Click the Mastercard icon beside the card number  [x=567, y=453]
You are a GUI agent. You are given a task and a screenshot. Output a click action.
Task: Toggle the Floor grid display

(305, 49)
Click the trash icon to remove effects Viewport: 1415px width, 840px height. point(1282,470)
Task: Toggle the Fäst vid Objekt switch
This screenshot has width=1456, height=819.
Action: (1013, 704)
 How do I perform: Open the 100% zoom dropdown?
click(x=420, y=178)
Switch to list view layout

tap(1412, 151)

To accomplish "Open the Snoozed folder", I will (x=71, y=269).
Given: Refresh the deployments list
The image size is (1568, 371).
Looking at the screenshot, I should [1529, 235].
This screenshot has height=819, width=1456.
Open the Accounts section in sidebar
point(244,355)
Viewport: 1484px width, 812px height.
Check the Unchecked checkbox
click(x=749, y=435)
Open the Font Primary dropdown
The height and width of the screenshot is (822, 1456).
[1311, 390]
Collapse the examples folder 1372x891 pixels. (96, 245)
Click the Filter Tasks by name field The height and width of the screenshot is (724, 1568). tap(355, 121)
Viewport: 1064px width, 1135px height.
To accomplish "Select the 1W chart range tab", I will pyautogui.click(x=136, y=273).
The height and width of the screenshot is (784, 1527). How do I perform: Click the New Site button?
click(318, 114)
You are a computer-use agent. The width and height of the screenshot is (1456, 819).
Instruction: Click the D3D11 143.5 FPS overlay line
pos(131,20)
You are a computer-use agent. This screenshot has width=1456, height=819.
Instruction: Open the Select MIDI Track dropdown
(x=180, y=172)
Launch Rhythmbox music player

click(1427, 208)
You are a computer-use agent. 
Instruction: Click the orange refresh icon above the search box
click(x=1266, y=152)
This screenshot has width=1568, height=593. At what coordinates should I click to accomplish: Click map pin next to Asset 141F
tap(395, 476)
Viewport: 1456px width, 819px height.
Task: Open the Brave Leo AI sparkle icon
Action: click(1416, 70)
• • • • •
**REQUIRED WORK**: Among the entries above, find the line with "Task: Toggle the Fäst vid Objekt switch" and the line with "Given: Refresh the deployments list"; give again exactly these two lines and all lines between them.

**RESULT FOR THIS EXERCISE**:
Task: Toggle the Fäst vid Objekt switch
This screenshot has width=1456, height=819.
Action: (1013, 704)
 How do I perform: Open the 100% zoom dropdown?
click(x=420, y=178)
Switch to list view layout

tap(1412, 151)

To accomplish "Open the Snoozed folder", I will (x=71, y=269).
Given: Refresh the deployments list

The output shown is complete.